In his epistle (letter) to the Church in Galatians, St. Paul writes,

But knowing that a man is not justified by works of the Law, but through faith in Jesus Christ. And we believed in Christ Jesus, in order that we might be justified by faith in Christ and not by works of the Law, because by works of the Law no flesh is justified (Gal 2: 16).

Moses

Here, St. Paul writes of the Mosaic Law — the Law given to Moses by God in the Sinai wilderness. This Law helped define the Jewish people, and set them apart from their Gentile counterparts. However, through much of his ministry St. Paul battled the Judaizers. These were Jews who came to faith in Christ, but insisted Gentile converts to Christ become subject to the Mosaic Law, chiefly circumcision. In brief, St. Paul countered their argument by stating, “if you Jews cannot keep the Law, why do you want to impose it upon Gentiles?”

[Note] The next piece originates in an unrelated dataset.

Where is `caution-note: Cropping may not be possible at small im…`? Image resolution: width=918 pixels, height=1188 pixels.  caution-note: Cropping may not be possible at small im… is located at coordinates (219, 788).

According to St. Paul, the Law was meant to be a tutor, or a mentor. It was to enable, in time, the Jews to see their need for the Messiah, their Savior, who would deliver them from the death of sin. In the epistle to the Galatians, St. Paul instructs his readers to understand that faith in Christ is their salvation. He argues that observing the Mosaic Law does not earn this salvation which comes by faith in Christ Jesus. In other words, the Galatians do not come to a right relationship with God by legal observances, but only by faith in Christ.

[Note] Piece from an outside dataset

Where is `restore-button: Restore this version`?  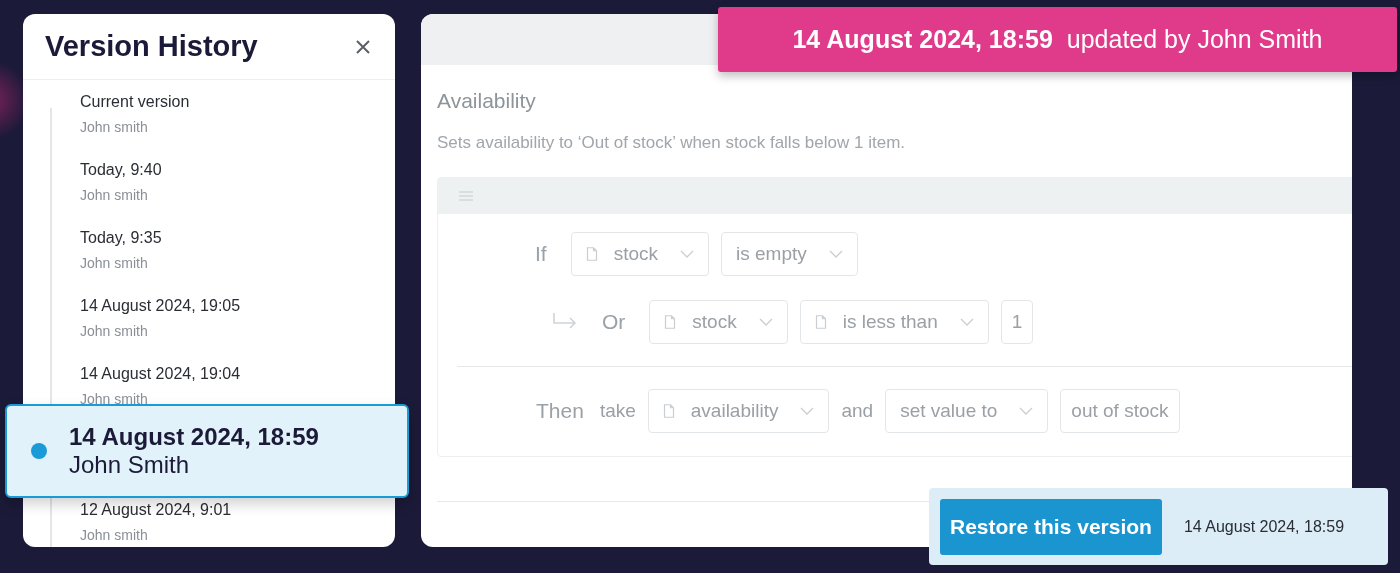
restore-button: Restore this version is located at coordinates (1051, 526).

I come to the subject of law in general. Laws are meant to govern. Laws bring order, peace, and protection to people. That is the good, and positive side to law. However, their is a natural corollary to any law. This corollary is fear of punishment. Law, punishment, fear: Not only do these apply to human laws enacted by legislation, they also accompany us in our life of faith in Christ. These may motivate for a season, but fear of punishment cannot provide a taproot to secure and draw nourishment from Christ. There must be something far better and profound than law, fear, and punishment to sustain a life of faith. There must be a movement within us from, “What must I do, or else…” to “I do this because of love.” In all honesty these two motivations exist simultaneously — to varying degrees — in all of us. However the former motivator is in every case to be transformed into the latter motivator. This can be accomplished when we understand that the Christian life is not one of rules, but a life of relationship with the Triune God!

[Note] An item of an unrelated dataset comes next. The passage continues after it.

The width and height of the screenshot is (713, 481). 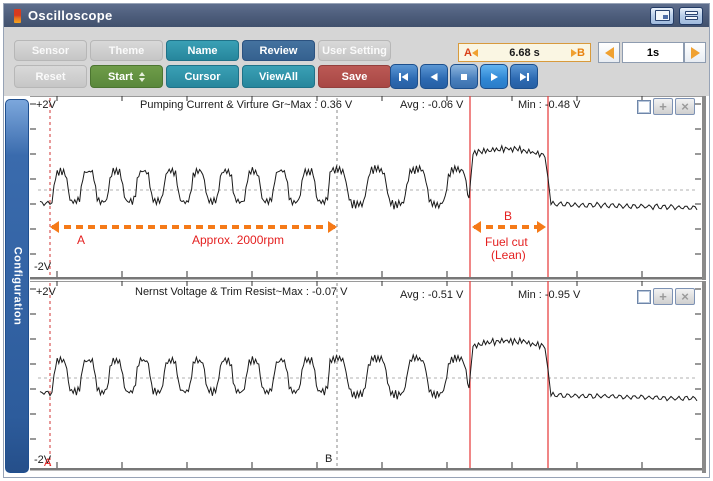 I want to click on panel2-avg: Avg : -0.51 V, so click(x=432, y=295).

St. Paul, some years after his epistle to the Galatians, writes another epistle to the church in Ephesus. In Ephesians we read this regarding relationship:

Blessed be the God and Father of our Lord Jesus Christ, who has blessed us in Christ with every spiritual blessing in the heavenly places, even as he chose us in him [Christ] before the foundation of the world, that we should be holy and blameless before him. He destined us in love to be his sons through Jesus Christ, according to the purpose of his will, to the praise of his glorious grace which he freely bestowed on us in the Beloved [Christ]. In him [Christ] we have redemption through his blood, the forgiveness of our trespasses, according to the riches of the grace which he lavished upon us. For he has made know to us in all wisdom and insight the mystery of his [the Father’s] will, according to his purpose which he set forth in Christ as a plan for the fulness of time, to gather together all things in him [Christ], those things in heaven and those things on earth (Eph 1: 3 – 10).

What we have as an unearned gift is a rich, lavish relationship with the Father, Son, and Holy Spirit. We also have, in Christ, relationship with the entirety of creation. For all things, as is appropriate for their species, exist in some incredible manner in Christ. All exists in Christ and the basis of being and relationship. Yet, this relationship is not anarchistic. There is “law” to govern us — a “law” of love. And it is love which is to motivate us to act and do according to our Lord’s will — that we may manifest in our day and time what has been accomplished in and by Christ.